- **Dataset excerpts**
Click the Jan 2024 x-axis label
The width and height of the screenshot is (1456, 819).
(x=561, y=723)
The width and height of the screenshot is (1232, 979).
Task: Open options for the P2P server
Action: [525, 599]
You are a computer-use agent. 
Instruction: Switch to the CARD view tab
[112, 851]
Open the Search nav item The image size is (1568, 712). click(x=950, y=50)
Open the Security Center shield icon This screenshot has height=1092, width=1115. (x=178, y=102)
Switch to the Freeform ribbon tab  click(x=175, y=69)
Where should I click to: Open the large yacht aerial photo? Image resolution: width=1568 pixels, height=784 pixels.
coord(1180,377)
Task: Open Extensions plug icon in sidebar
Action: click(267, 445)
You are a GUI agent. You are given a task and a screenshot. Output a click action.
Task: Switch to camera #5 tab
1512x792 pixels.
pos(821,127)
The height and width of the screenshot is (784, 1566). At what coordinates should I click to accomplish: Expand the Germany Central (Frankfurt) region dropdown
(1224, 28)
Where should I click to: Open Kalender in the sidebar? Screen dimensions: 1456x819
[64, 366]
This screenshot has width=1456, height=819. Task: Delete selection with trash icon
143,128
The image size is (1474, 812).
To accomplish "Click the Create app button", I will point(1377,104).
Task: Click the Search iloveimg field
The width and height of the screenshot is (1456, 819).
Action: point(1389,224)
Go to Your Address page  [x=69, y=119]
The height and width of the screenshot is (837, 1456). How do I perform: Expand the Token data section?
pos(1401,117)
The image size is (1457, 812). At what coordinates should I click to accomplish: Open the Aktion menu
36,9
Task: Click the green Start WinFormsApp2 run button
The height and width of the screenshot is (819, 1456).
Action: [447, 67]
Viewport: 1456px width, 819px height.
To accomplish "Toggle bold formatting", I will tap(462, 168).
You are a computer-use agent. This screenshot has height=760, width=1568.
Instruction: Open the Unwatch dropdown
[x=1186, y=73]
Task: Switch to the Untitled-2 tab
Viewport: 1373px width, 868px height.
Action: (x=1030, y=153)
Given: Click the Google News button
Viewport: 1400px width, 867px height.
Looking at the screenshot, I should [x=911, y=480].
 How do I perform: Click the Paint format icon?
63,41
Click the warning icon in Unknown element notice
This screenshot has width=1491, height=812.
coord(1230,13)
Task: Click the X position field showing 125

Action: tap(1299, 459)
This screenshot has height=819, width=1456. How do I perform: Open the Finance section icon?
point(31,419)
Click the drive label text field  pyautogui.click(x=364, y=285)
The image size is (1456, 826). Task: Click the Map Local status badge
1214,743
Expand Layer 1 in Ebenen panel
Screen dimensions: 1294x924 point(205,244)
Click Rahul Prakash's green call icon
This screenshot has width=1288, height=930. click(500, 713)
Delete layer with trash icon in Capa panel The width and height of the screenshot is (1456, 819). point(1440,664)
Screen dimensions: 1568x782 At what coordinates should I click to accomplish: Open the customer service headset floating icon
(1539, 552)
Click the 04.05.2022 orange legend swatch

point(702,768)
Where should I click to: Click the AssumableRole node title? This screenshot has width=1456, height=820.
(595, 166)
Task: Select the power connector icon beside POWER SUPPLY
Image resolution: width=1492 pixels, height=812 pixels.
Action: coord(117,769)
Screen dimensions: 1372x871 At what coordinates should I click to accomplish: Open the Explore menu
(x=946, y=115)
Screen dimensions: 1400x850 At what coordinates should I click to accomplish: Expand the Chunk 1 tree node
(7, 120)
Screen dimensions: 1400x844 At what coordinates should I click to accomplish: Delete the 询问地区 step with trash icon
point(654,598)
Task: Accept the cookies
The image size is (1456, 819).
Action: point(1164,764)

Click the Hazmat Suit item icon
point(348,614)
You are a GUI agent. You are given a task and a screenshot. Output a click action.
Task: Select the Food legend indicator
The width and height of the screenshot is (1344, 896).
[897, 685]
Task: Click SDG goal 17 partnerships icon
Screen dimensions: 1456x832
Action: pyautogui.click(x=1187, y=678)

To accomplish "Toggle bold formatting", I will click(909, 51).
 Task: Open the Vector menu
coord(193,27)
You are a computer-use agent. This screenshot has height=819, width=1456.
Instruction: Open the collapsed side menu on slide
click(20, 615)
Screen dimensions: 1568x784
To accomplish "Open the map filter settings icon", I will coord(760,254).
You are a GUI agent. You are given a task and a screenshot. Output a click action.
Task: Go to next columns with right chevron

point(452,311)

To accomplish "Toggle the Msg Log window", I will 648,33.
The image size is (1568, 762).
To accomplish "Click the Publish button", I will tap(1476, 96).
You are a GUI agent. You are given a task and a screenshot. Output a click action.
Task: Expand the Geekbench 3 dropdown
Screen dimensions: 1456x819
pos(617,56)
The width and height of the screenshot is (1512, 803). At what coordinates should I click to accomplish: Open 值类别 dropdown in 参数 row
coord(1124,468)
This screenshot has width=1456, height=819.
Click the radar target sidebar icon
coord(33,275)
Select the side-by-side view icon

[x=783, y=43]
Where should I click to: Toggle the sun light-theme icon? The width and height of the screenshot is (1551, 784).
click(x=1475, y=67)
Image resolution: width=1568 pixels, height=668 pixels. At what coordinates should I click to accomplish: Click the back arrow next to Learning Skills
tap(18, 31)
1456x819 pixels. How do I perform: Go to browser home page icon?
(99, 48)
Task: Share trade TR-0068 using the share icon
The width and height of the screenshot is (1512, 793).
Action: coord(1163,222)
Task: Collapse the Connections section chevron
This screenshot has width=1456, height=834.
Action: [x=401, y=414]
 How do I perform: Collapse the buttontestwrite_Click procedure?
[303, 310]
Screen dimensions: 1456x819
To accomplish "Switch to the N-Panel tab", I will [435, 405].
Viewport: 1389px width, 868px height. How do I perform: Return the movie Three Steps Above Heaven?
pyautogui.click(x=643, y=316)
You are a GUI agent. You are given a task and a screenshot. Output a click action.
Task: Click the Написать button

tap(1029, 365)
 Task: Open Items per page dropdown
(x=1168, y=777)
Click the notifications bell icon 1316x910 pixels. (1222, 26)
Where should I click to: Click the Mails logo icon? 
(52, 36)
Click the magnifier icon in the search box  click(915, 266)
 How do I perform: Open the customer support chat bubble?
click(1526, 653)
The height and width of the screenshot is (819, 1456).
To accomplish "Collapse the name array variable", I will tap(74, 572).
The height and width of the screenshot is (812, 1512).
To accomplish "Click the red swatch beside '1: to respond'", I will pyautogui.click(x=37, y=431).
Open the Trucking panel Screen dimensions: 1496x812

- **Exercise description**
Return only the part of the records above that opens with the line containing "How do I perform: Click" and closes with the line containing "Delete layer with", ends included.

- **Output**
 How do I perform: Click the Paint format icon?
63,41
Click the warning icon in Unknown element notice
This screenshot has width=1491, height=812.
coord(1230,13)
Task: Click the X position field showing 125

Action: tap(1299, 459)
This screenshot has height=819, width=1456. How do I perform: Open the Finance section icon?
point(31,419)
Click the drive label text field  pyautogui.click(x=364, y=285)
The image size is (1456, 826). Task: Click the Map Local status badge
1214,743
Expand Layer 1 in Ebenen panel
Screen dimensions: 1294x924 point(205,244)
Click Rahul Prakash's green call icon
This screenshot has width=1288, height=930. click(500, 713)
Delete layer with trash icon in Capa panel The width and height of the screenshot is (1456, 819). point(1440,664)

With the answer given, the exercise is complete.